Information shown
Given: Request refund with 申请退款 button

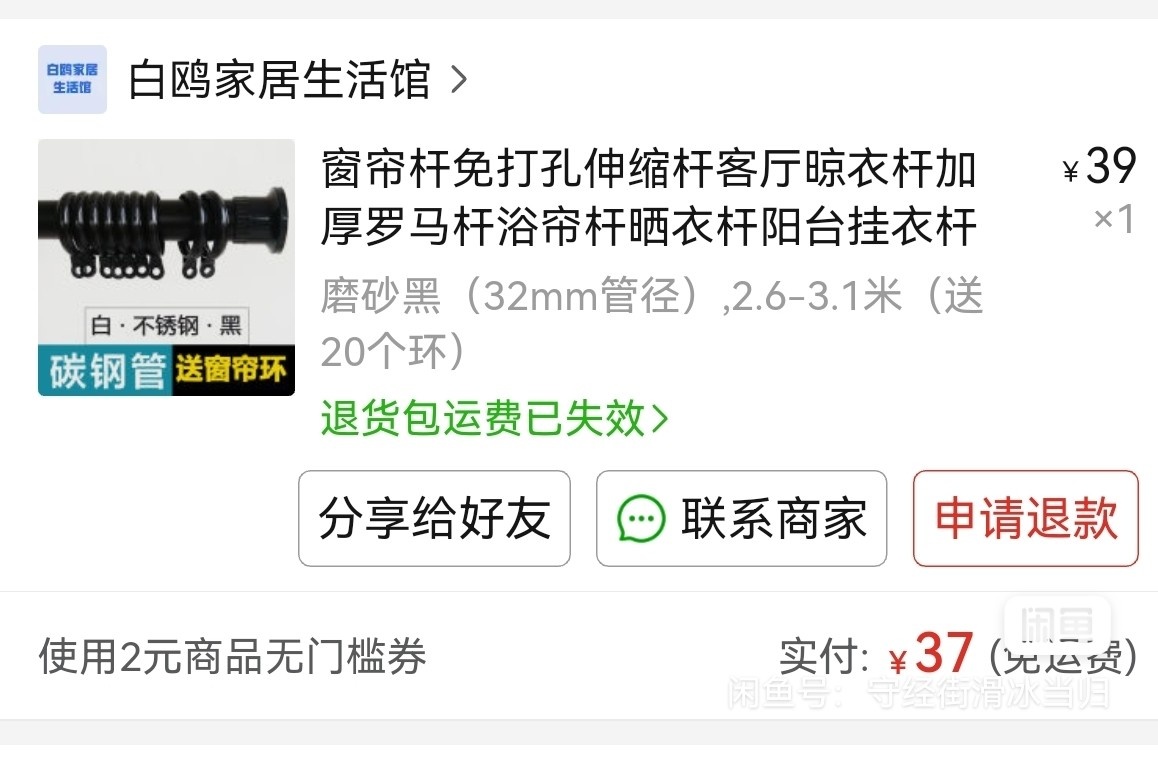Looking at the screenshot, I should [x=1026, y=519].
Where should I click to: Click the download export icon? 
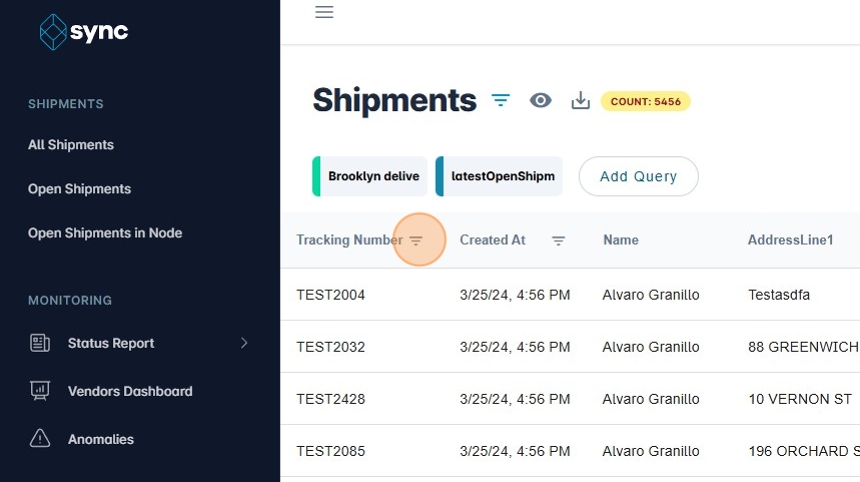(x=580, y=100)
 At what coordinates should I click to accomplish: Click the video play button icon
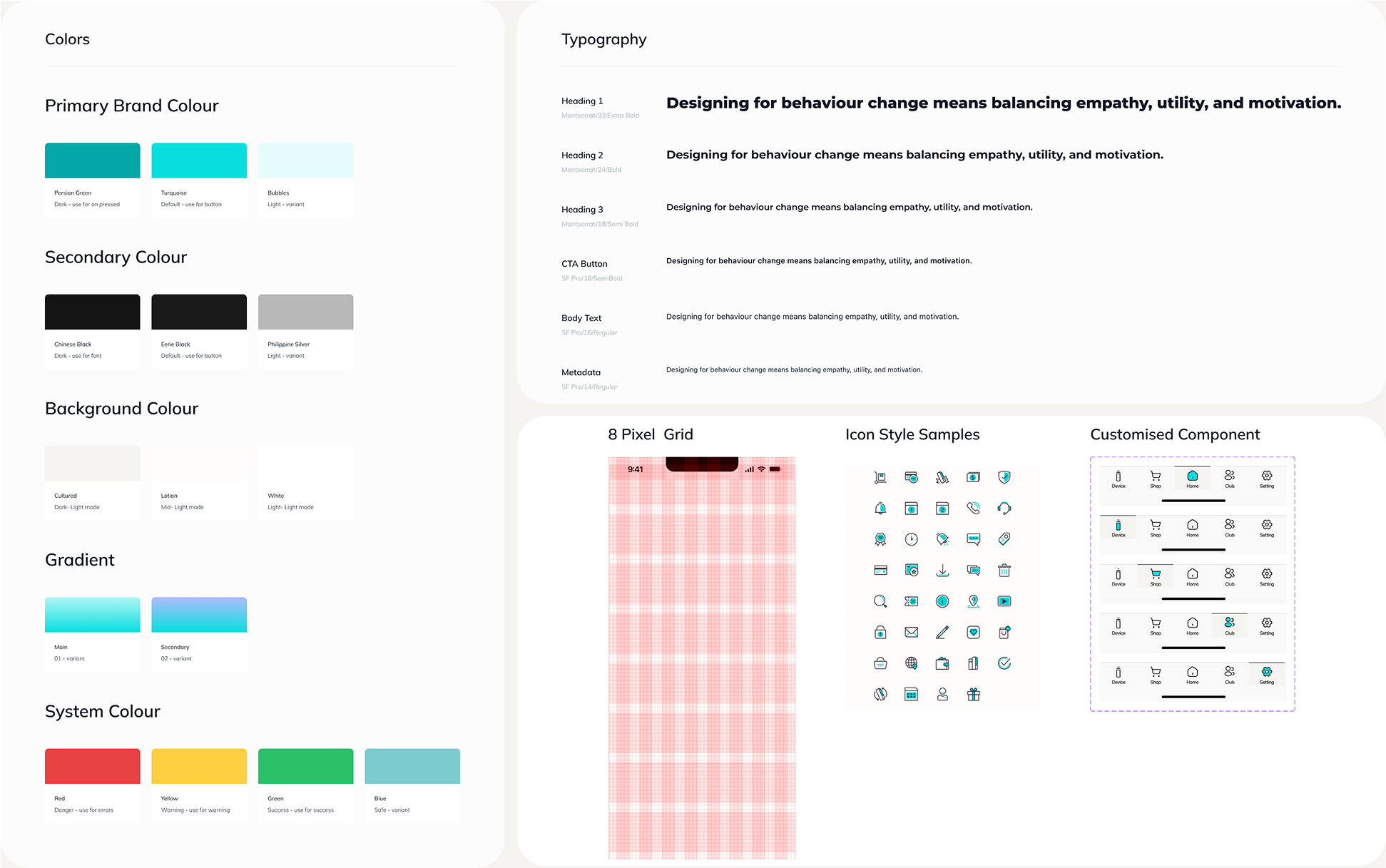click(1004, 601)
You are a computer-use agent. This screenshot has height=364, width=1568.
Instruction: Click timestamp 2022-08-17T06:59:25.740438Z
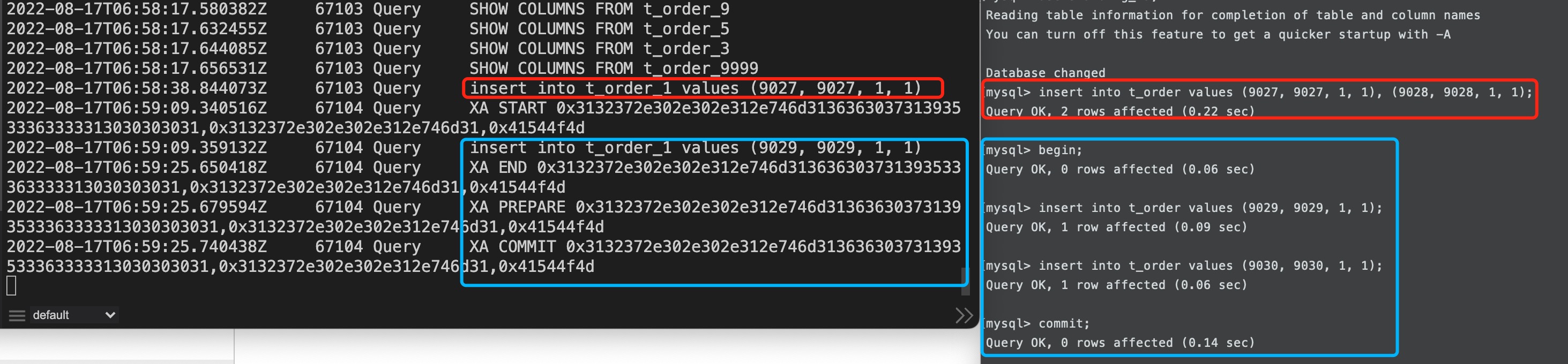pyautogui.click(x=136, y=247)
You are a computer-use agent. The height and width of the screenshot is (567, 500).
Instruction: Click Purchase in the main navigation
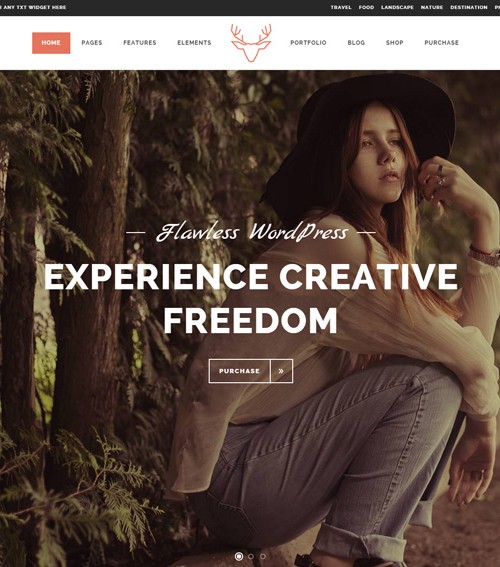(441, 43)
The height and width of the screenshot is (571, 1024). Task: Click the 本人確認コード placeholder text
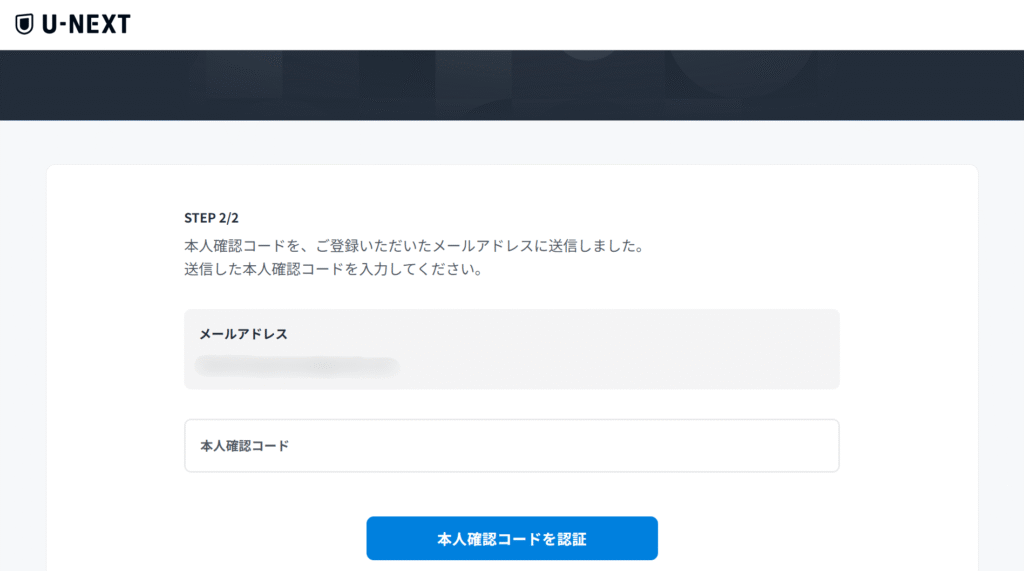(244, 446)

What is expected
Copy all of the data above word for word, leaving out the pictures.

Reply
Given: Request refund with 申请退款 button

Looking at the screenshot, I should [x=1026, y=519].
Where should I click to: Click the download export icon? 
(x=580, y=100)
 At what coordinates should I click to accomplish: Click the video play button icon
click(1004, 601)
You are a computer-use agent. This screenshot has height=364, width=1568.
Instruction: Click timestamp 2022-08-17T06:59:25.740438Z
pyautogui.click(x=136, y=247)
You are a computer-use agent. The height and width of the screenshot is (567, 500).
Instruction: Click Purchase in the main navigation
(441, 43)
The height and width of the screenshot is (571, 1024). Task: Click the 本人確認コード placeholder text
(244, 446)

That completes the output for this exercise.